By Robert Appleton
From the Nov/Dec 2015 issue of ethikos
The Department of Justice (DOJ) recently released a potential game changing enforcement policy on September 9, 2015 called “Individual Accountability for Corporate Wrongdoing” (The Yates Memo). The Memo, publicized broadly, is receiving unprecedented attention and significant concern, and with good reason. While not entirely new in many aspects, the Yates Memo clarifies and re-emphasizes the DOJ’s enhanced focus on holding corporate executives accountable for corporate wrongdoing in both criminal and civil cases. Under the Yates Memo, two new aspects of the policy have potentially profound implications. First, prosecutors can no longer recommend that the company receive any “credit” in the form of reduced penalties for cooperation unless the corporation turns over all information on everybody in the company that may have participated in wrongdoing. Second, prosecutors are required to prosecute all individual employees where there is sufficient evidence to do so.
In the past, the DOJ has routinely agreed to settle cases of corporate wrongdoing by requiring the organizations to pay fines, change their business practices, and sometimes agree to a corporate monitor and/or terminate the wrongdoer. At the same time, the DOJ had generally not pursued actual prosecutions against individuals except in egregious instances of fraudulent or corrupt conduct. In some cases, DOJ has historically used the carrot of foregoing individual prosecutions as an incentive for the company to pay big fines. In short: The corporations paid and the individuals skated. No more.
The Yates Memo changes that standard and emphasizes that prosecutors should “seek accountability from the individuals who perpetrated the wrongdoing.” No longer will a company resolve its civil or criminal problems by terminating the wrongdoer. This means that investigations will take longer and involve more individual subjects and targets as prosecutors look at the role of everyone involved and try to find possible individuals to prosecute.
Clearly, the directive is for investigators to work these cases up the chain of command within an organization now, and evaluate what directors and officers, as well as senior management and involved employees knew, or reasonably should have known about a regulatory or criminal problem. Such individuals could be prosecuted under a “conscious avoidance” theory, popular among prosecutors to employ in cases where there is evidence of misconduct all around an official, but little immediately implicating her directly. The theory, recognized in the federal law, allows the government to “impute” knowledge to the senior official.

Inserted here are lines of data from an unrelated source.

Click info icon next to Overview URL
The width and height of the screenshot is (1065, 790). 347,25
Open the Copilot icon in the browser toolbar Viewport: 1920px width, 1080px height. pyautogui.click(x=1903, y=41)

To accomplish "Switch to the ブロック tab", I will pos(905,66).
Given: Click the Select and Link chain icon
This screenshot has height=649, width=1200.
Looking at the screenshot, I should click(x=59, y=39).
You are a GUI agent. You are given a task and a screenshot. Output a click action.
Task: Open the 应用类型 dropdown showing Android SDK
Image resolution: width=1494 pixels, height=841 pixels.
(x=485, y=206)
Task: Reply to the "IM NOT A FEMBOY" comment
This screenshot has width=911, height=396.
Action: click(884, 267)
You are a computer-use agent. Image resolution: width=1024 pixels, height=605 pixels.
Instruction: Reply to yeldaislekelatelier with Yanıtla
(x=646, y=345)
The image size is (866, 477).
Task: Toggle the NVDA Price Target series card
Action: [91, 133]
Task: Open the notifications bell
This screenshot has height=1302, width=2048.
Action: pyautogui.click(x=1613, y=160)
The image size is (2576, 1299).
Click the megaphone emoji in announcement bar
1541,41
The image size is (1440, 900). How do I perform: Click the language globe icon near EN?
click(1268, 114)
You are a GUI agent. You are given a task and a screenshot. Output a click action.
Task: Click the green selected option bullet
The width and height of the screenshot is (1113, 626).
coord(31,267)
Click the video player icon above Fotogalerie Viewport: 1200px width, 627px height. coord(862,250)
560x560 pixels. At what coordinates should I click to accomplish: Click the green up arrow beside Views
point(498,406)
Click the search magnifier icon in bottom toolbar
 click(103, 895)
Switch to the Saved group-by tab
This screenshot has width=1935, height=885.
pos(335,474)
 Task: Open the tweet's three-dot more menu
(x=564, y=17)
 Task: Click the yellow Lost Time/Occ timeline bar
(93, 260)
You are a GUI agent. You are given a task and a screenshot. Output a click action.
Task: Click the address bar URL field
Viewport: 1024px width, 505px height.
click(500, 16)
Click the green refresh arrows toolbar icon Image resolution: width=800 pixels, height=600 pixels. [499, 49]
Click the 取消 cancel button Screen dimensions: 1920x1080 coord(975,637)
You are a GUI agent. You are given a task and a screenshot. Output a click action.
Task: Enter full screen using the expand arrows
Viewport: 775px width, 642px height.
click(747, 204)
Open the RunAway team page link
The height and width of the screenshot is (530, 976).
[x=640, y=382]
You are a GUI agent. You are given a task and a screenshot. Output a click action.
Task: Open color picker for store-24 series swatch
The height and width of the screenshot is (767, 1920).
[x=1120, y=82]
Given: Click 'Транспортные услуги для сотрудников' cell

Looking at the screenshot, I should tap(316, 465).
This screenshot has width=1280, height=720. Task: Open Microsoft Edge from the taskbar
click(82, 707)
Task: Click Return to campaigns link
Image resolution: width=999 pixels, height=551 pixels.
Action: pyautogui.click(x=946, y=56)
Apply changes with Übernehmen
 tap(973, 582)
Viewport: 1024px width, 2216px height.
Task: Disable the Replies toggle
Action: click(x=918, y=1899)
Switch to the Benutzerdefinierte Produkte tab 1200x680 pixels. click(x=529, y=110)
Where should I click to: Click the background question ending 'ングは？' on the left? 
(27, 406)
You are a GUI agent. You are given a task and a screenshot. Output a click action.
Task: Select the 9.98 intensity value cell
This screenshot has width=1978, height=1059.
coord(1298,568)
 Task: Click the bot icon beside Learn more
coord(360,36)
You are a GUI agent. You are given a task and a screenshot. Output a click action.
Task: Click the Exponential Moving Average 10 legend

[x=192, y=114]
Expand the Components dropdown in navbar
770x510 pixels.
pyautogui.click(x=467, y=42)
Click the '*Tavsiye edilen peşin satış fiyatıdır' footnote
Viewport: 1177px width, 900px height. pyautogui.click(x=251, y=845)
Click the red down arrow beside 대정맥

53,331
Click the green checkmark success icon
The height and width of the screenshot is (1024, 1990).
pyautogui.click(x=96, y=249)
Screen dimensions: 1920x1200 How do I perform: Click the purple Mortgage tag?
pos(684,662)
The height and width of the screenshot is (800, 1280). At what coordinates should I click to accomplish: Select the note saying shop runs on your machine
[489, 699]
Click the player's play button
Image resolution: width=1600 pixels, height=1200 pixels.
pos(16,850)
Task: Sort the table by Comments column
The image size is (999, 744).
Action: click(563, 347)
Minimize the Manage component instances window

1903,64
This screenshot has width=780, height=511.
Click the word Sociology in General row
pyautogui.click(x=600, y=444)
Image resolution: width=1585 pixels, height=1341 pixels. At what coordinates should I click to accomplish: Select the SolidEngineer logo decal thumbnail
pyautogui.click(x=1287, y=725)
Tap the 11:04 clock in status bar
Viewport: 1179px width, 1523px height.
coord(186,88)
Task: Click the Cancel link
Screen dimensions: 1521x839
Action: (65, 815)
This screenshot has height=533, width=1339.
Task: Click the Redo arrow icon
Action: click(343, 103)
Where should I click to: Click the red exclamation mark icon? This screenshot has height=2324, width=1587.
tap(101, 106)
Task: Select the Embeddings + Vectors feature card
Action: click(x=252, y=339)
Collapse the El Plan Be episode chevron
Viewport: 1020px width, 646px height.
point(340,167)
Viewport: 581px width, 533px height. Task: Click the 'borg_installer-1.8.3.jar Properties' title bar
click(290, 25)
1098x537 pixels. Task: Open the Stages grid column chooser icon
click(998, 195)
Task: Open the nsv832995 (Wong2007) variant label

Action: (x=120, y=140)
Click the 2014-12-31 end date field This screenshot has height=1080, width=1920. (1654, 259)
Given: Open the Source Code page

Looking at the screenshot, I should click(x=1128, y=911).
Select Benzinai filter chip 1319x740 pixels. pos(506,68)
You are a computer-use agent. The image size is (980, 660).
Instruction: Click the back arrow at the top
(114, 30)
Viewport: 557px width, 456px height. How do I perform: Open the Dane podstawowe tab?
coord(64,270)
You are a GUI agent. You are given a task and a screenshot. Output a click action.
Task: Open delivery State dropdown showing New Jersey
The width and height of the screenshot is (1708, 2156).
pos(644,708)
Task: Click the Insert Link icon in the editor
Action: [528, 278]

These requirements will no doubt cause the process, both internally, and externally with the DOJ, to become more adversarial, with savvy employees, officers and directors that find themselves being asked questions internally about alleged wrongdoing, thinking twice before they voluntarily submit to interviews within the company and turn over materials. Such concerns are valid because any information they disclose will now be turned over to the government. In this climate, these statements and evidence could be used against the official in an individual prosecution, and the officer or director will be faced with the unenviable choice of whether to put his or her job, or liberty, first. As such, prudent employees finding themselves the subject of inquiries will also quickly retain counsel.